After transcription and the necessary modification, the mRNA molecules pass from the nucleus to the cytoplasm, where the second stage of the expression of genetic information, which is translation, takes place. The result of this process are polypeptide chains forming proteins. Living cells expend more energy on protein synthesis than on anything else.
Besides mRNA, ribosomes and transfer RNA (tRNA) also play an important role in the translation process. tRNA molecules have a specific hairpin structure, which enables them to function as amino acid carriers. Based on the anticodon, i.e. the sequence found in their structure and which is complementary to the codon on the mRNA strand, they act as adapters between the mRNA molecules and the amino acids that make up the resulting proteins. The entire process of translation takes place in ribosomes, which can be stored separately in the cytoplasm of cells, or as part of the rough endoplasmic reticulum. They are composed of a small and a large subunit, and functional ribosomes are created only by joining both subunits together.

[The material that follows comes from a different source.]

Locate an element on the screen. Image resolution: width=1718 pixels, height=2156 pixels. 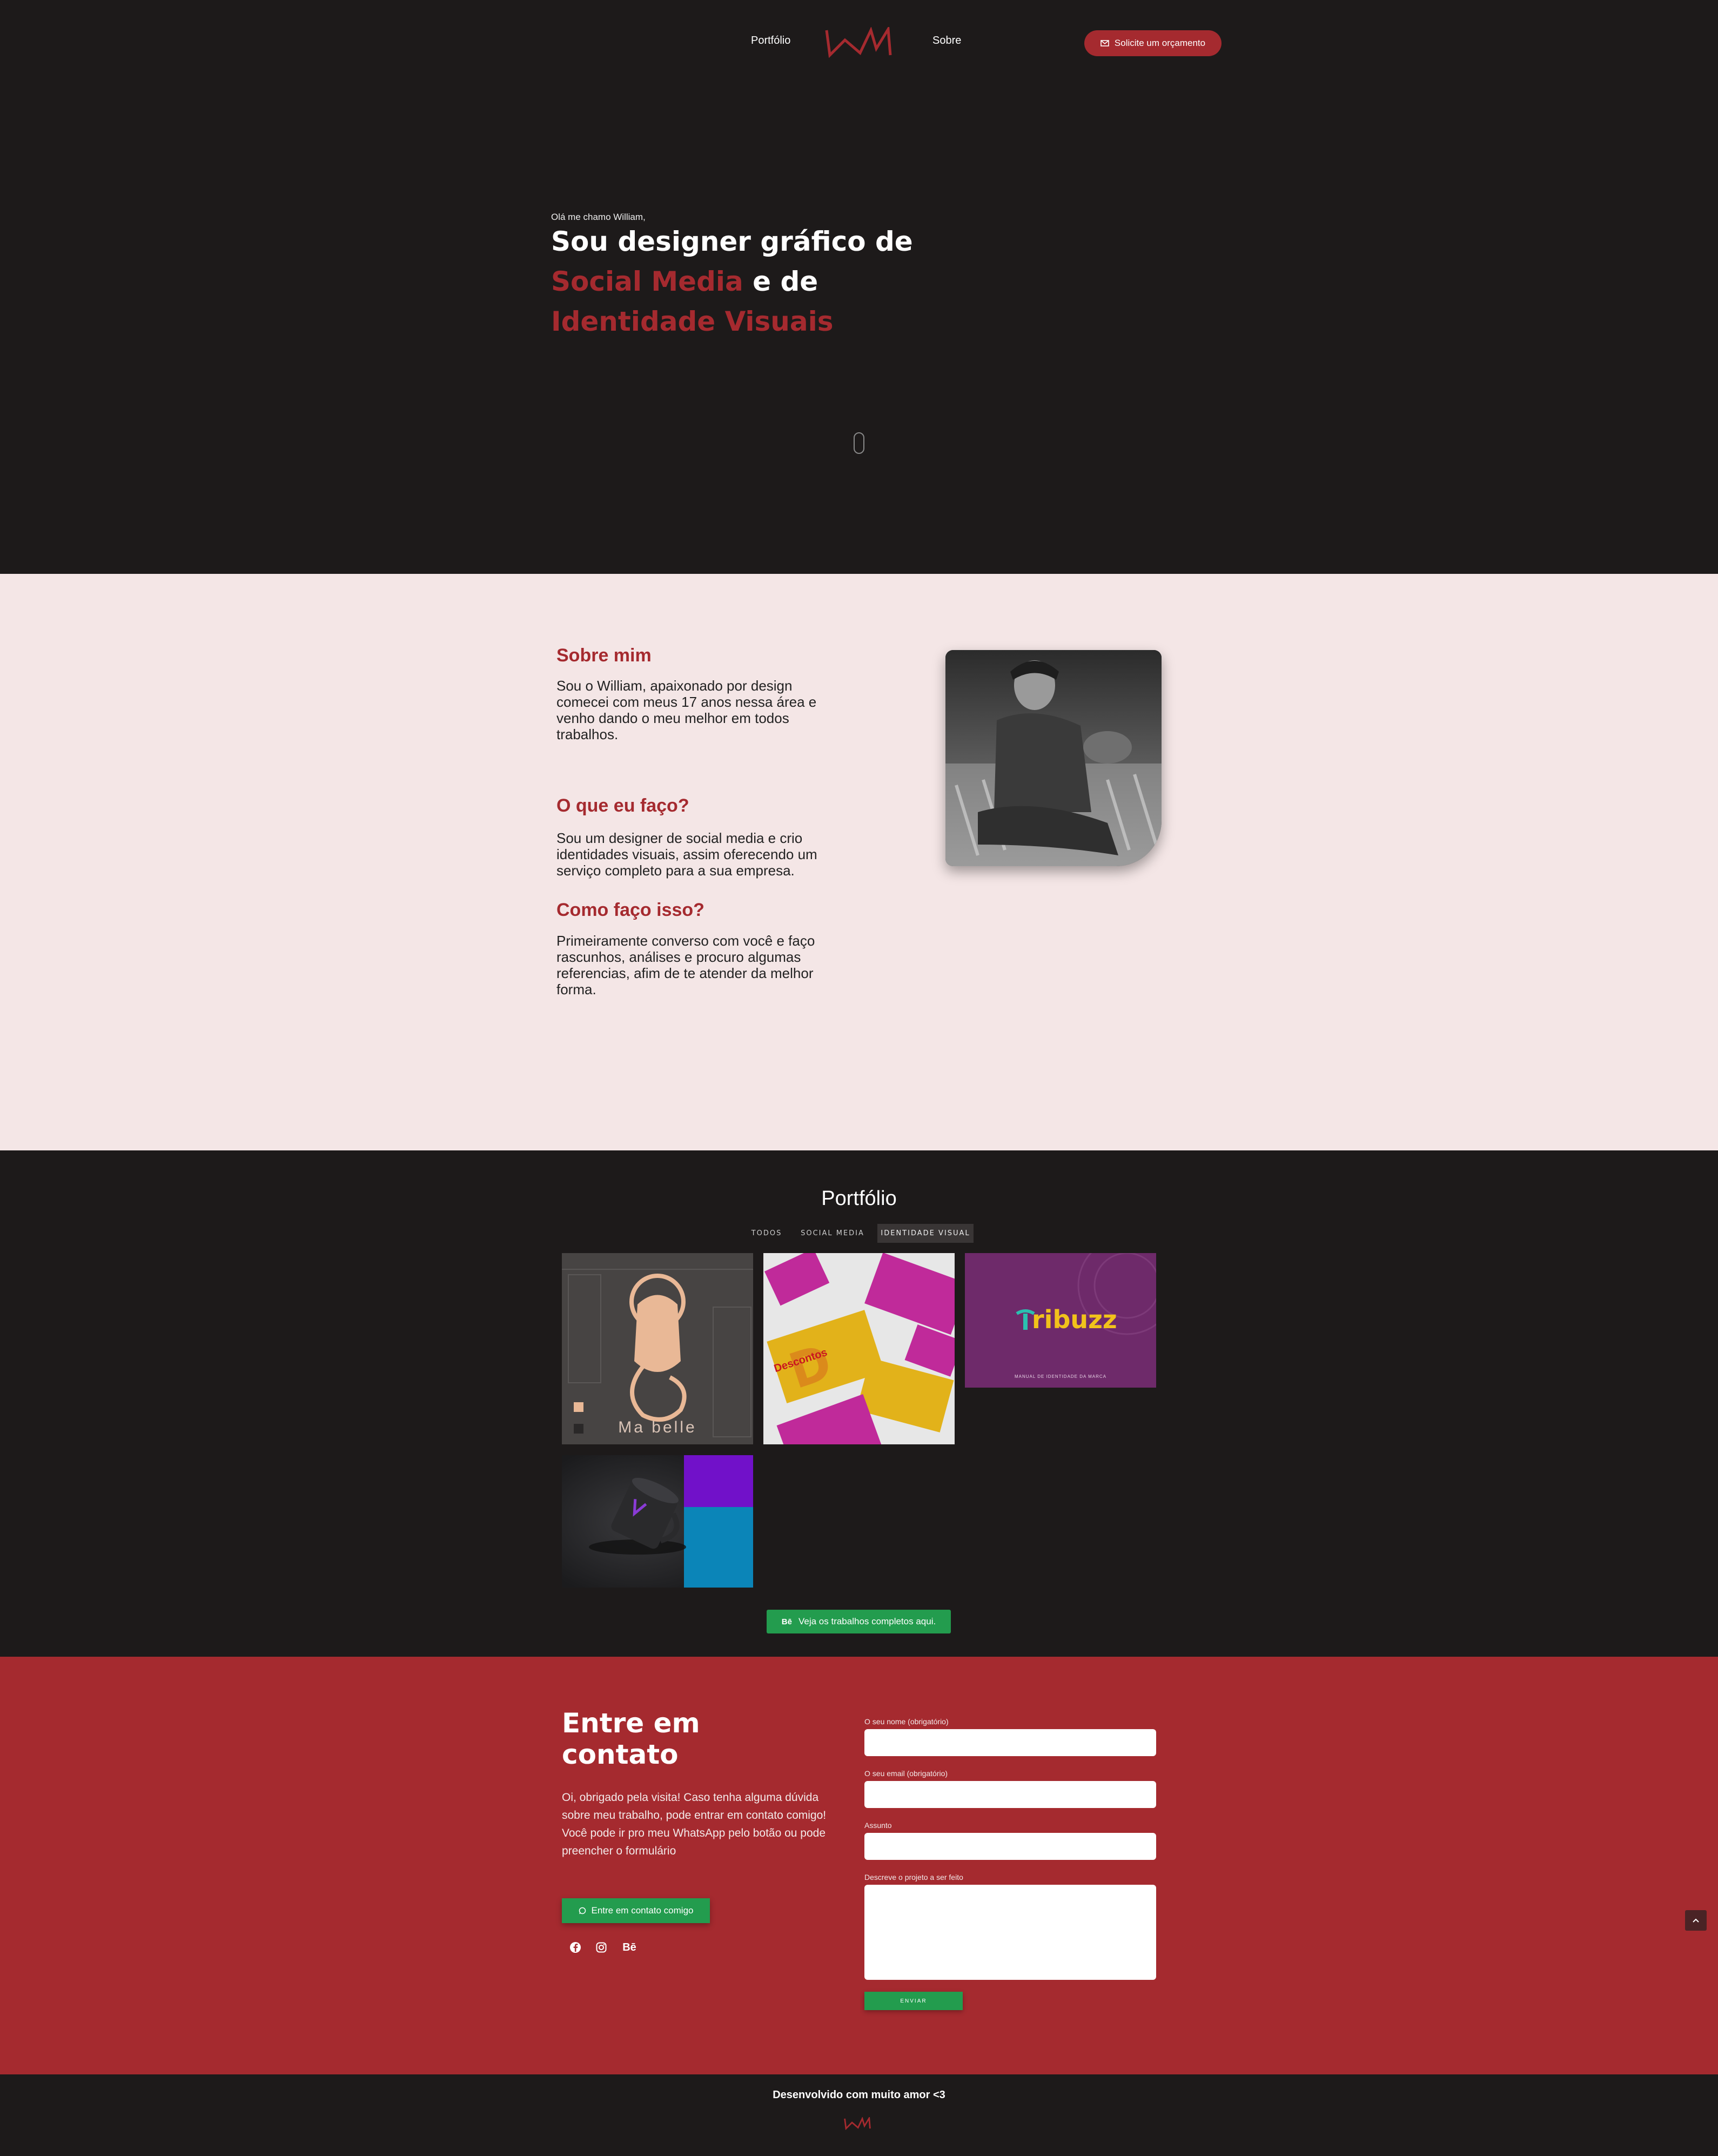
mabelle-logo-image is located at coordinates (658, 1348).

An interesting feature of ribosomes is that they have sufficient capacity to synthesize any protein that is encoded in mRNA, even if it comes from cells of another species. This is because the process of translation follows the rules of the genetic code, which is universal. The sequence of nucleotides in the mRNA molecule are read by the translation machinery as codons, i.e. three nucleotides, which determine the inclusion of specific amino acids in the emerging protein. Each amino acid is represented by one or more codons in this code. Out of all 64 possible codons, up to 61 encode different amino acids (20 different in total). Two of them simultaneously function as initiation signals (so-called start codons – AUG, exceptionally also GUG) and three signal the end of translation, which are called termination signals (stop codons – UAA, UAG and UGA) (Figure 3.9). With the help of anticodons present in the tRNA structure, specific amino acids are arranged in the order encoded in the mRNA molecule during the translation process. The result is a chain of amino acids that is released and forms a functional protein.

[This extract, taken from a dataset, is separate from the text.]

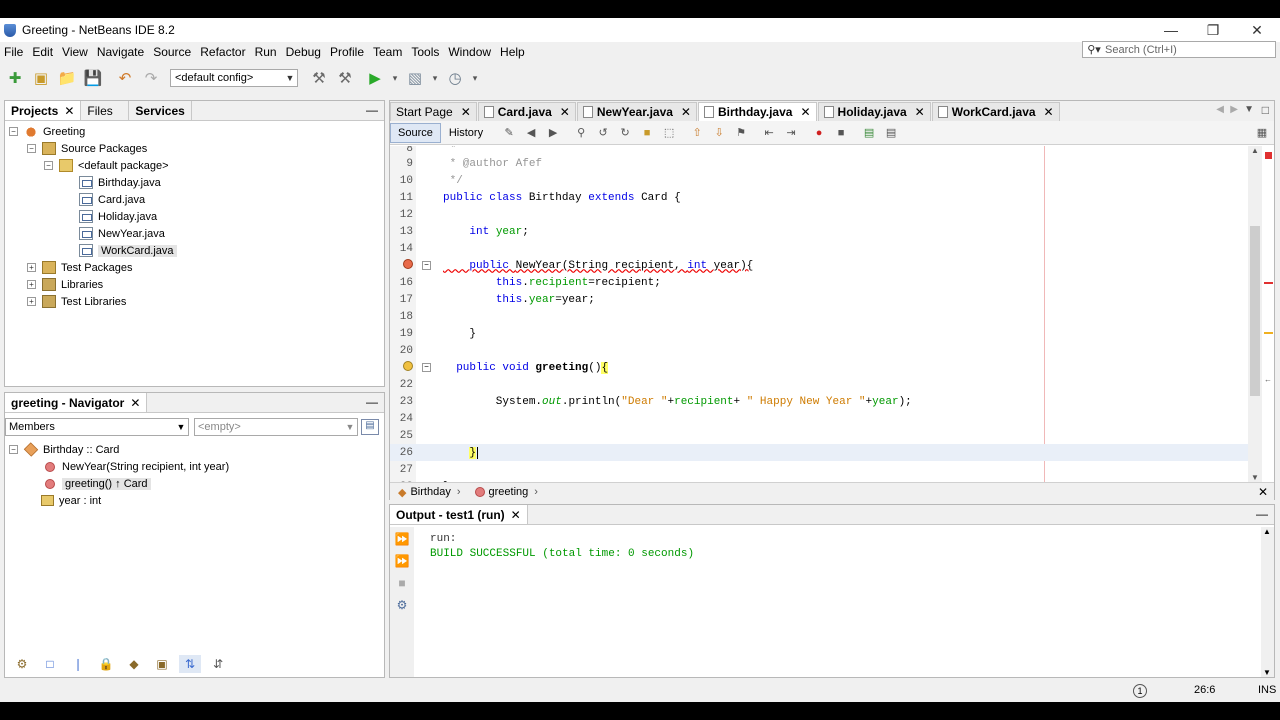 This screenshot has width=1280, height=720. Describe the element at coordinates (426, 52) in the screenshot. I see `menu-tools: Tools` at that location.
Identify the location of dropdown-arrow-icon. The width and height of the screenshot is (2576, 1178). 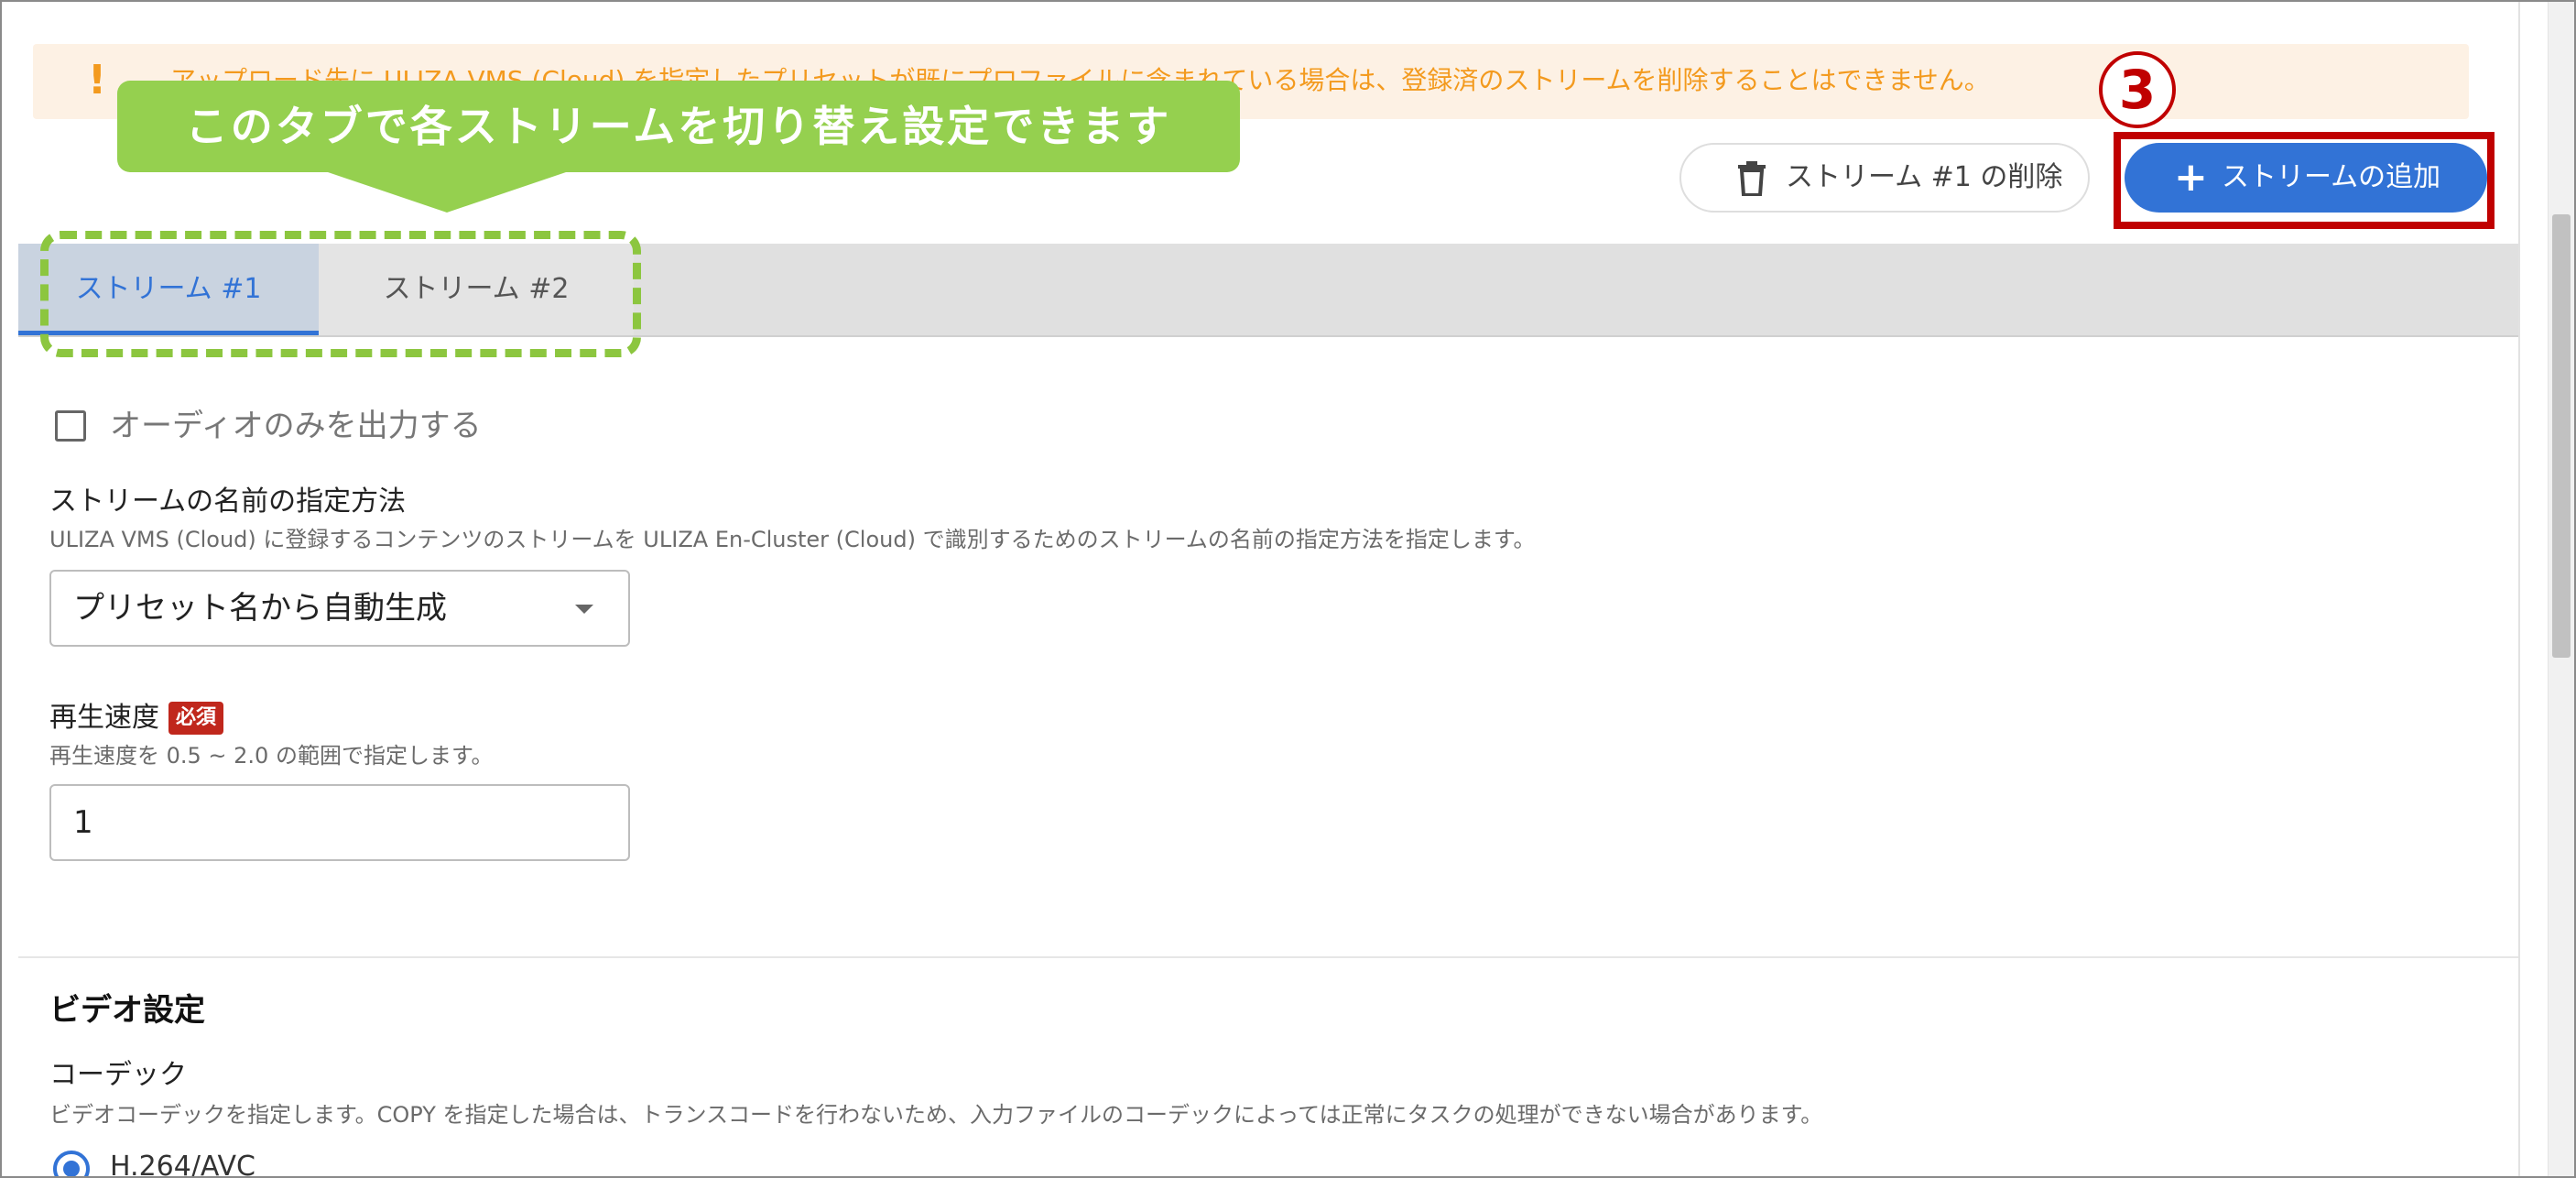
(584, 610).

Like the previous two mechanisms, the process of translation can also be divided into initiation, elongation and termination. Initiating tRNAs, which have a specific structure and always carry the amino acid methionine (in some cases the methionine is chemically modified), play an important role at the start of the process. At the same time, initating tRNAs participate in the assembly of the ribosome, which is why they follow a slightly different mechanism of interaction with its structurally significant sites (Figure 3.10).

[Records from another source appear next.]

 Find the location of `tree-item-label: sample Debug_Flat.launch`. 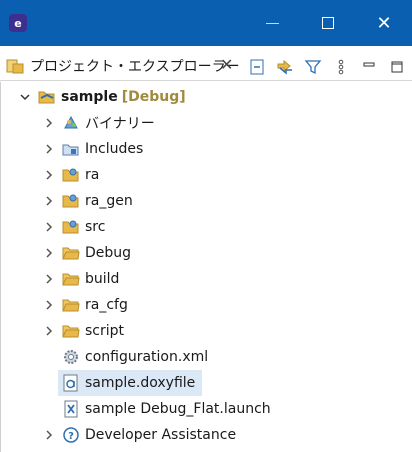

tree-item-label: sample Debug_Flat.launch is located at coordinates (178, 409).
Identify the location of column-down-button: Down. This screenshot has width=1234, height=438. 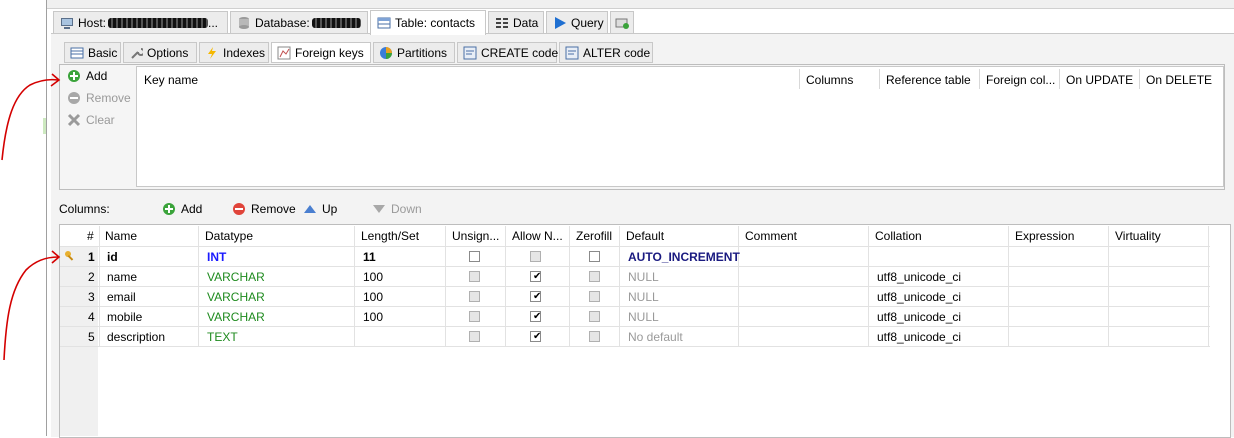
(397, 209).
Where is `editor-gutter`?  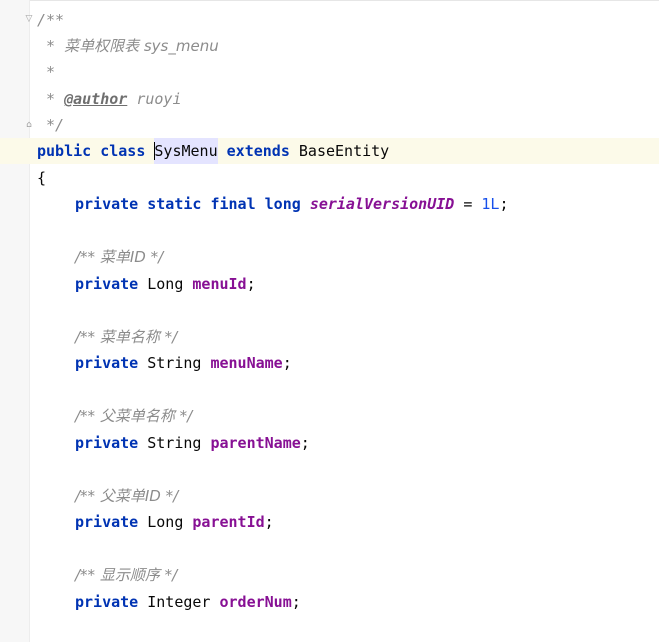 editor-gutter is located at coordinates (15, 321).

Initiating tRNAs bind to the large subunit of the ribosome directly through its ‘P‘ site. Their subsequent binding to the mRNA molecule leads to the joining of both subunits and the formation of a functional ribosome. The translation then enters the elongation phase. Other tRNAs already enter the ribosome by default through the ‘A‘ site. Based on the codons present in the mRNA sequence, they bring with them the corresponding amino acids. A peptide bond is formed between adjacent amino acids in the ‘P‘ site of the ribosome. At the same time, this creates an "empty" tRNA that leaves the ribosome through the ‘E‘ site. There is a shift, which again makes room for the arrival of another tRNA molecule. In this way, translation takes place until the moment when the ribosome encounters a termination signal. Then the translation is terminated and the resulting polypeptide (protein) chain is released. At the same time, the ribosome breaks down into subunits, which can later be used again in the translation of another polypeptide (Figure 3.10).